>>>
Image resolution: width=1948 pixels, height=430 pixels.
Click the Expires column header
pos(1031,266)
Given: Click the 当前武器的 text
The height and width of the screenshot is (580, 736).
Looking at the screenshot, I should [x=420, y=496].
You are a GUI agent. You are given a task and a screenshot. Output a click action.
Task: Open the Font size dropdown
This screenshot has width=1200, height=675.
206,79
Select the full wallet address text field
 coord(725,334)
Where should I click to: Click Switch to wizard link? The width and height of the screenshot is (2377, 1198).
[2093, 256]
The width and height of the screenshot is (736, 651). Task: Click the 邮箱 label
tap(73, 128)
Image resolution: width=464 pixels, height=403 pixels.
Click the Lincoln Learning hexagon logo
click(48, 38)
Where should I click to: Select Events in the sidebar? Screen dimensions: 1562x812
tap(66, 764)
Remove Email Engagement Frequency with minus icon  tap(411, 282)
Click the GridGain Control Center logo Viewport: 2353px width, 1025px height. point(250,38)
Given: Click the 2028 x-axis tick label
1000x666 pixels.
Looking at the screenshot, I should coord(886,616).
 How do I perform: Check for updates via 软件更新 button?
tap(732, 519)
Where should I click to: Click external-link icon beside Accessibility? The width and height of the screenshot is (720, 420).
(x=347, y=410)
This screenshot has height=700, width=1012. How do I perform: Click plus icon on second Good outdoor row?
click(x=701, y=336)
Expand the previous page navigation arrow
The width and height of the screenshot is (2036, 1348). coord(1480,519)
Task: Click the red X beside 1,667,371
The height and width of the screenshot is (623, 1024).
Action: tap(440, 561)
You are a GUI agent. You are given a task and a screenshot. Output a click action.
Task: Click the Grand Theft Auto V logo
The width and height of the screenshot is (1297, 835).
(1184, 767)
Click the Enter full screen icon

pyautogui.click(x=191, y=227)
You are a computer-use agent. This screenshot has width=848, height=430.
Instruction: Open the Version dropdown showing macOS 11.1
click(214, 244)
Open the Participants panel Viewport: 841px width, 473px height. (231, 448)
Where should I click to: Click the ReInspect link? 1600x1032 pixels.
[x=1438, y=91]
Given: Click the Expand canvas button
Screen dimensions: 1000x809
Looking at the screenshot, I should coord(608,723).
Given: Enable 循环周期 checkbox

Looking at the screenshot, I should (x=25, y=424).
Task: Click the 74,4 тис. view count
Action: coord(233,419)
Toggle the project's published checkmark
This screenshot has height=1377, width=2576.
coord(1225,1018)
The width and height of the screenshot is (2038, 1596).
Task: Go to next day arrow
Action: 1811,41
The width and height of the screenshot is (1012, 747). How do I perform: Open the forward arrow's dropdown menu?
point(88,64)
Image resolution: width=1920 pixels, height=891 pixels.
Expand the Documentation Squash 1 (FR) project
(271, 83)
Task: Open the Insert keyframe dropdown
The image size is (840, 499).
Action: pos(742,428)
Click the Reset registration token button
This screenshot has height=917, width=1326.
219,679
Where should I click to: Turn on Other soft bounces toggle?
<<<
Copy out all of the records above, putting "drop-down" in place of "dropdown" each time it appears and leaving everything else as it is.

Image resolution: width=1948 pixels, height=430 pixels.
Click the Expires column header
pos(1031,266)
Given: Click the 当前武器的 text
The height and width of the screenshot is (580, 736).
Looking at the screenshot, I should [x=420, y=496].
You are a GUI agent. You are given a task and a screenshot. Output a click action.
Task: Open the Font size drop-down
This screenshot has width=1200, height=675.
206,79
Select the full wallet address text field
 coord(725,334)
Where should I click to: Click Switch to wizard link? The width and height of the screenshot is (2377, 1198).
[2093, 256]
The width and height of the screenshot is (736, 651). Task: Click the 邮箱 label
tap(73, 128)
Image resolution: width=464 pixels, height=403 pixels.
Click the Lincoln Learning hexagon logo
click(48, 38)
Where should I click to: Select Events in the sidebar? Screen dimensions: 1562x812
tap(66, 764)
Remove Email Engagement Frequency with minus icon  tap(411, 282)
Click the GridGain Control Center logo Viewport: 2353px width, 1025px height. point(250,38)
Given: Click the 2028 x-axis tick label
1000x666 pixels.
Looking at the screenshot, I should coord(886,616).
 How do I perform: Check for updates via 软件更新 button?
tap(732, 519)
Where should I click to: Click external-link icon beside Accessibility? The width and height of the screenshot is (720, 420).
(x=347, y=410)
This screenshot has height=700, width=1012. How do I perform: Click plus icon on second Good outdoor row?
click(x=701, y=336)
Expand the previous page navigation arrow
The width and height of the screenshot is (2036, 1348). coord(1480,519)
Task: Click the red X beside 1,667,371
The height and width of the screenshot is (623, 1024).
Action: tap(440, 561)
You are a GUI agent. You are given a task and a screenshot. Output a click action.
Task: Click the Grand Theft Auto V logo
The width and height of the screenshot is (1297, 835).
(1184, 767)
Click the Enter full screen icon

pyautogui.click(x=191, y=227)
You are a computer-use agent. This screenshot has width=848, height=430.
Instruction: Open the Version drop-down showing macOS 11.1
click(214, 244)
Open the Participants panel Viewport: 841px width, 473px height. (231, 448)
Where should I click to: Click the ReInspect link? 1600x1032 pixels.
[x=1438, y=91]
Given: Click the Expand canvas button
Screen dimensions: 1000x809
Looking at the screenshot, I should coord(608,723).
Given: Enable 循环周期 checkbox

Looking at the screenshot, I should (x=25, y=424).
Task: Click the 74,4 тис. view count
Action: coord(233,419)
Toggle the project's published checkmark
This screenshot has height=1377, width=2576.
coord(1225,1018)
The width and height of the screenshot is (2038, 1596).
Task: Go to next day arrow
Action: 1811,41
The width and height of the screenshot is (1012, 747). How do I perform: Open the forward arrow's drop-down menu?
point(88,64)
Image resolution: width=1920 pixels, height=891 pixels.
Expand the Documentation Squash 1 (FR) project
(271, 83)
Task: Open the Insert keyframe drop-down
The image size is (840, 499).
Action: pos(742,428)
Click the Reset registration token button
This screenshot has height=917, width=1326.
219,679
Where should I click to: Turn on Other soft bounces toggle?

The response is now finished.